> Prompt 1
In the case summary on Crow Reservation water rights, translate this sentence into Spanish: "The Court considered whether people who received allotted land and later patents could rely on reservation waters needed to farm."
> Prompt 2
Output the records word for word from their first line through the line that contains "Looking at the", omitting the pictures.

Topics: reservation water rights, irrigation, tribal landowners, treaty rights

Summary

Background

In this case the United States sued owners of allotted land on the Crow Reservation who had long taken water from Lodge Grass Creek and the Little Big Horn River to irrigate farms. The landowners hold fee simple title to tracts allotted under an 1868 treaty and later federal statutes, and they and their predecessors have long carried water by private ditches because no other source is available. The Government asked the courts to stop those diversions, arguing earlier federal irrigation projects and Interior Department authority reserved the streams’ water for other uses.

Reasoning

The Court considered whether people who received allotted land and later patents could rely on reservation waters needed to farm. It explained the 1868 Treaty contemplated individual homes and farming and that water was essential to make those allotments productive. Later laws and the Secretary’s authority did not show a clear intent to deny allottees participation in water use, and the patents conveyed land “with all rights and appurtenances,” which supports the landowners’ practical water use. The Court therefore found no ground to award the United States the permanent injunction it sought and affirmed the lower courts’ dismissal.

Real world impact

The decision protects individual Crow landowners’ ability to use nearby stream water to irrigate their farms and blocks the Government’s requested ban on those diversions. The Court expressly declined to measure the exact scope or priorities of each water right, so detailed allocation, shortages in drought years, or priority disputes may still require further proceedings or clarification.

> Provided material

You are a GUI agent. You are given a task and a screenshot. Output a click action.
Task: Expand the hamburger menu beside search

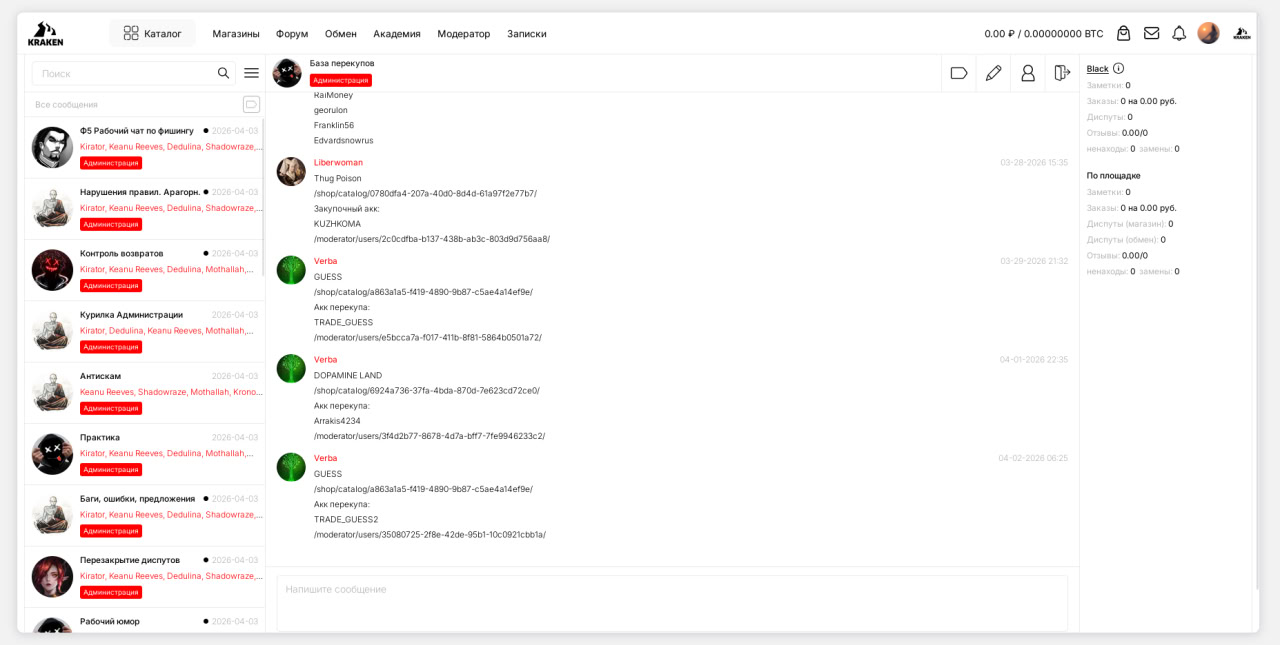251,73
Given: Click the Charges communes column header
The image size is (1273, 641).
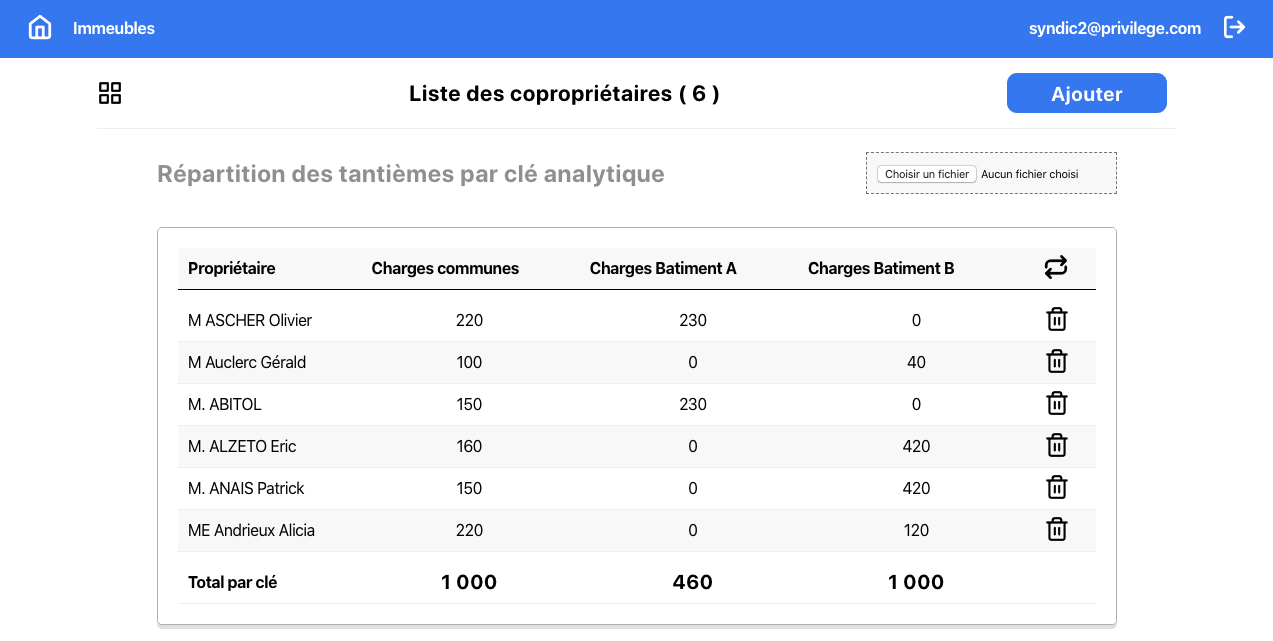Looking at the screenshot, I should click(445, 268).
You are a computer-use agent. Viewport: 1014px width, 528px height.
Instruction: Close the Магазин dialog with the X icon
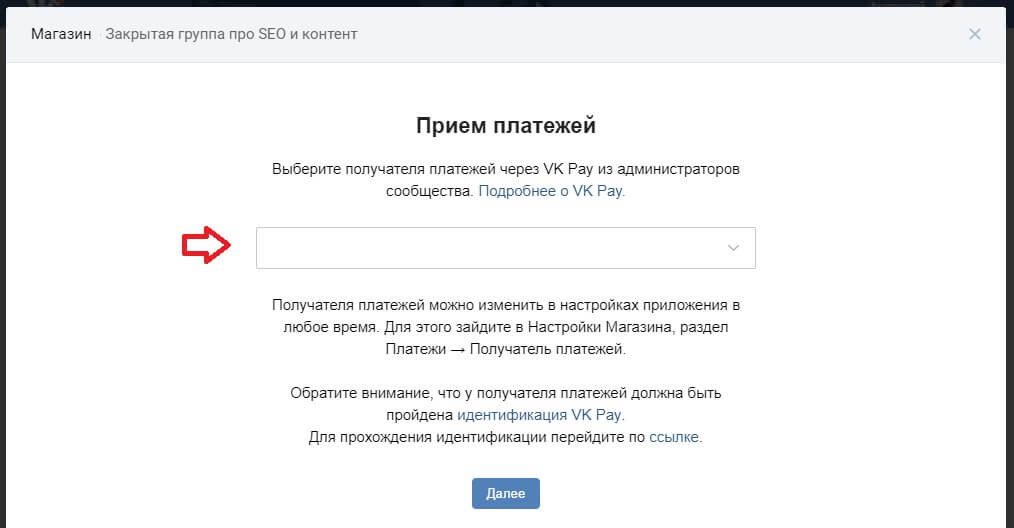(x=975, y=35)
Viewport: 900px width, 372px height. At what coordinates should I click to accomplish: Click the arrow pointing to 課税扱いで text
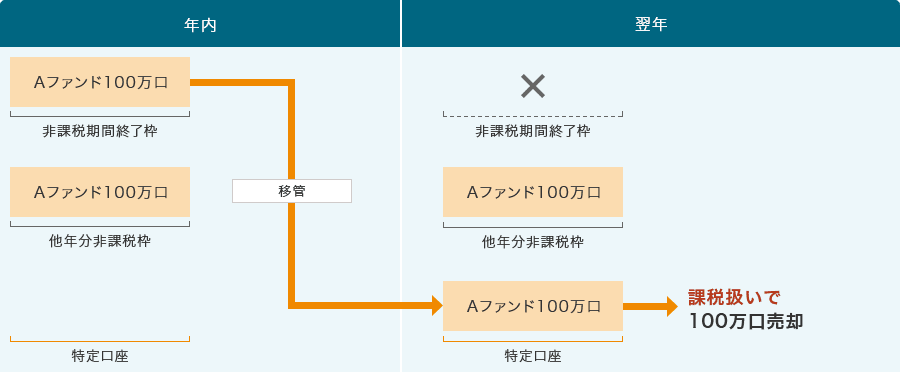[650, 306]
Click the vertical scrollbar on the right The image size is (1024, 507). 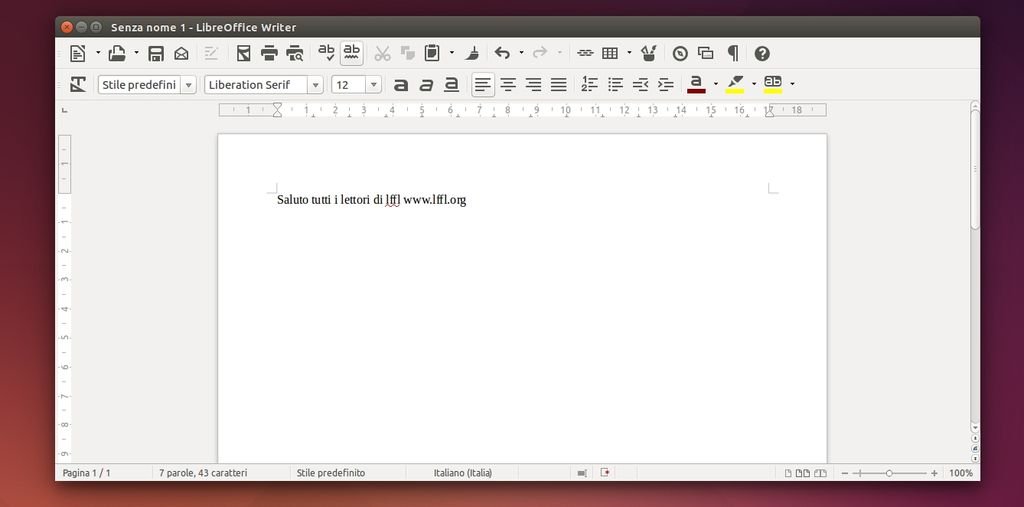click(x=975, y=170)
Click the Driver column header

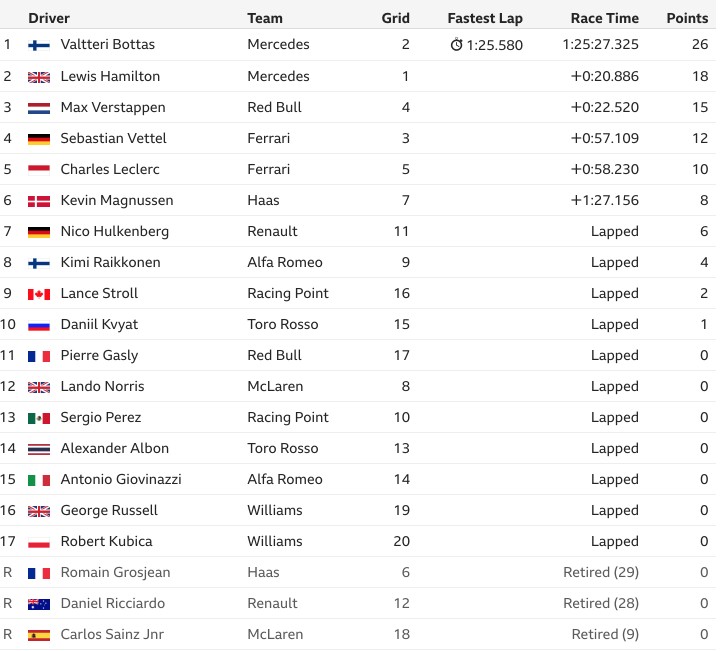click(49, 18)
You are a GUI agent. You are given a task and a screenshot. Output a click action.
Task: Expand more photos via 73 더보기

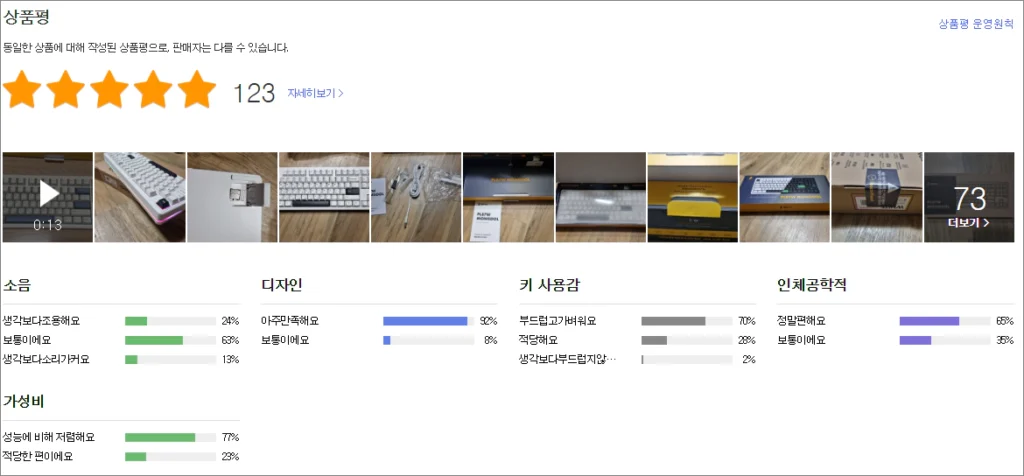[968, 198]
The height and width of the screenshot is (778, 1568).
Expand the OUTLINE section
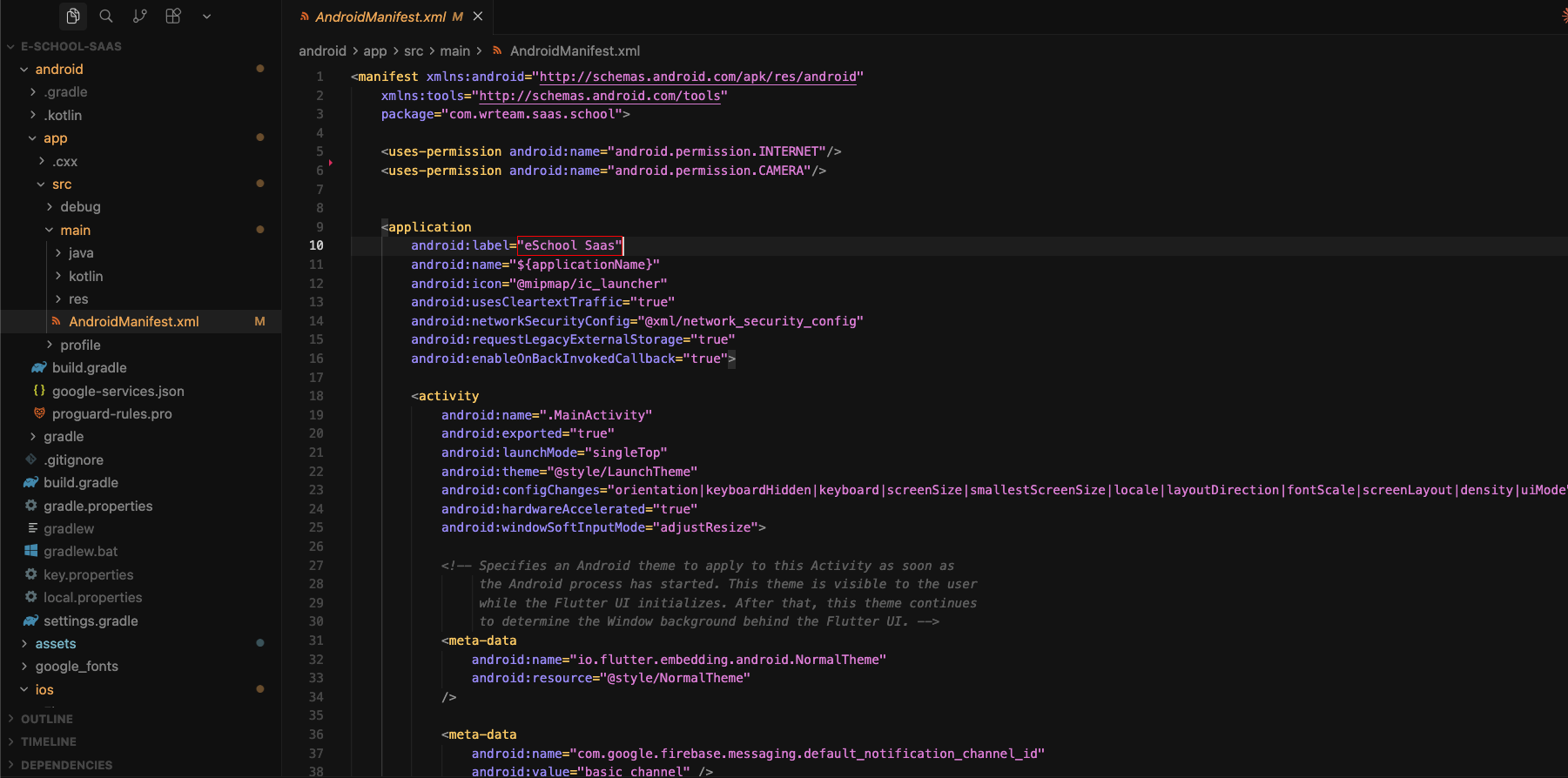47,719

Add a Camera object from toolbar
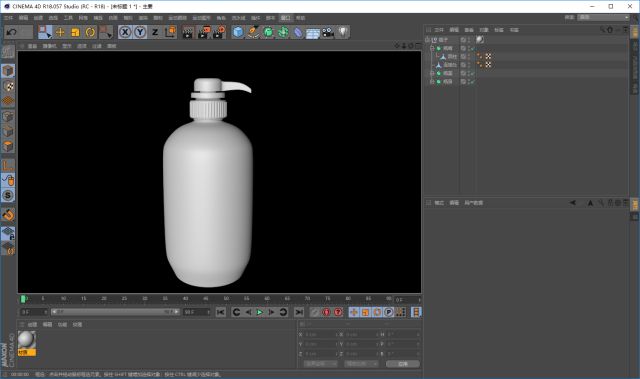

> Correct result 1
La Corte examinó si las personas que recibieron tierras asignadas y, posteriormente, títulos de propiedad podían contar con las aguas de la reserva necesarias para cultivar.

> Correct result 2
You are a GUI agent. You are given a task and a screenshot. Output a click action.
Task: Expand the hamburger menu beside search

251,73
Given: Click the Charges communes column header
The image size is (1273, 641).
Looking at the screenshot, I should click(445, 268).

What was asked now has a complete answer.